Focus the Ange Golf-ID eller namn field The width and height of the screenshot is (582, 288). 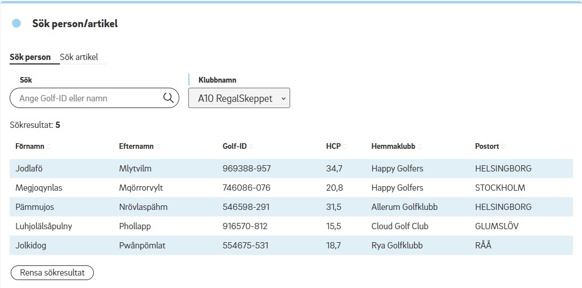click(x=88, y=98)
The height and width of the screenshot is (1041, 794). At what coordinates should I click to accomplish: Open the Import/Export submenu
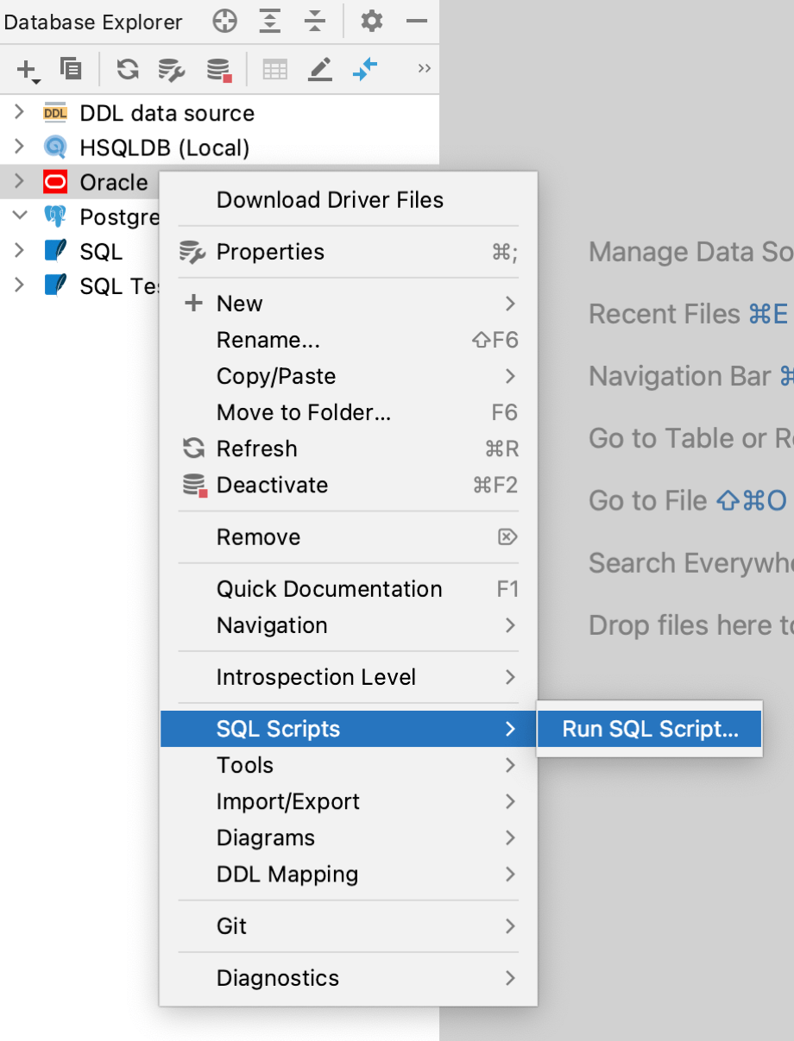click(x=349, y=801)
● ● ● ● ●
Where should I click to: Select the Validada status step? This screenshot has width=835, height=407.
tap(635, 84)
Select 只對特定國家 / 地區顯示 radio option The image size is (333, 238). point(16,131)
● ● ● ● ●
- [What needs to be done]
Can you arrange the lines from the one with "The height and" up to and including the one with "click(x=349, y=801)" as a numbered list, skipping blank lines and leaving out the pictures?

- [Completed exercise]
1. The height and width of the screenshot is (1041, 794). At what coordinates should I click to accomplish: Open the Import/Export submenu
2. click(x=349, y=801)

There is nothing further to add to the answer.